5. Pour établir l'urgence à suspendre l'exécution de la convention d'occupation du domaine public en litige, M. C se borne à soutenir que l'exercice même de son activité et sa survie économique sont mises en péril. Toutefois, si la nouvelle convention conclue met un terme à l'activité de M. C sur l'emplacement concerné, elle ne le prive pas irrémédiablement de la possibilité d'exercer une activité commerciale. Il résulte à ce titre de l'instruction que M. C a été autorisé à rester à titre provisoire sur l'emplacement qu'il occupe jusqu'au 31 janvier 2022, et que la Ville de Paris lui a proposé d'occuper un autre emplacement situé rue Bossuet, dans le 10ème arrondissement de Paris, pour une période d'exploitation correspondant à six mois par an, proposition qui a été refusée par le requérant. Enfin, M. C ne produit aucune pièce relative au salarié qu'il allègue employer et n'apporte, hormis trois avis d'impôts sur le revenu, aucun élément comptable de nature à établir les difficultés financières dont il se prévaut. Par suite, il n'apparaît pas, en l'état de l'instruction, que les effets de la convention en litige sur la situation de M. C soient de nature à caractériser une urgence justifiant que son exécution soit suspendue sans attendre le jugement de la requête au fond.

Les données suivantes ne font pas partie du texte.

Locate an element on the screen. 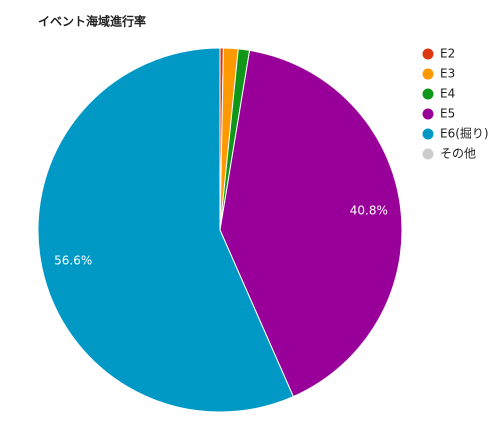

6. Il résulte de ce qui précède, sans qu'il soit besoin de rechercher si les moyens invoqués sont propres à créer, en l'état de l'instruction, un doute sérieux sur la validité de la convention en litige, que les conclusions de M. C tendant à la suspension de l'exécution de cette convention doivent être rejetées.

Sur les frais liés au litige :

7. D'une part, il n'y a pas lieu de mettre à la charge de la Ville de Paris une somme au titre des dispositions de l'article L. 761-1 du code de justice administrative, celle-ci n'étant pas la partie perdante dans la présente instance. D'autre part, il n'y a pas lieu, dans les circonstances de l'espèce, de faire droit aux conclusions de la Ville de Paris et de l'association Neuf Trois Quarts tendant à ce que soit mise à la charge de M. C une somme au titre de l'article L. 761-1 du code de justice administrative.

O R D O N N E :

Article 1er : Il n'y a pas lieu de statuer sur les conclusions de la requête tendant à ce que soit communiqué à M. C le dossier de l'appel à propositions relatif à l'emplacement litigieux, les motifs détaillés du rejet de son offre, le rapport d'analyse des offres ou son équivalent avec les notes et appréciations de l'association Neuf Trois Quarts et la convention d'occupation du domaine public conclue le 2 février 2022 entre la Ville de Paris et l'association Neuf Trois Quarts.

Article 2 : Le surplus des conclusions de la requête de M. C et les conclusions de la Ville de Paris et de l'association Neuf Trois Quarts tendant à ce que soit mise à sa charge une somme au titre de l'article L. 761-1 du code de justice administratives sont rejetés.

Article 3 : La présente ordonnance sera notifiée à M. A C, à la Ville de Paris et à l'Association Neuf Trois Quarts.

Rendu public par mise à disposition au greffe le 8 juillet 2022.

La juge des référés,

M.-P. B

Le greffier,

S. Bonine

La République mande et ordonne au préfet de la région Ile-de-France, préfet de Paris en ce qui la concerne ou à tous huissiers de justice à ce requis en ce qui concerne les voies de droit commun contre les parties privées, de pourvoir à l'exécution du présent jugement.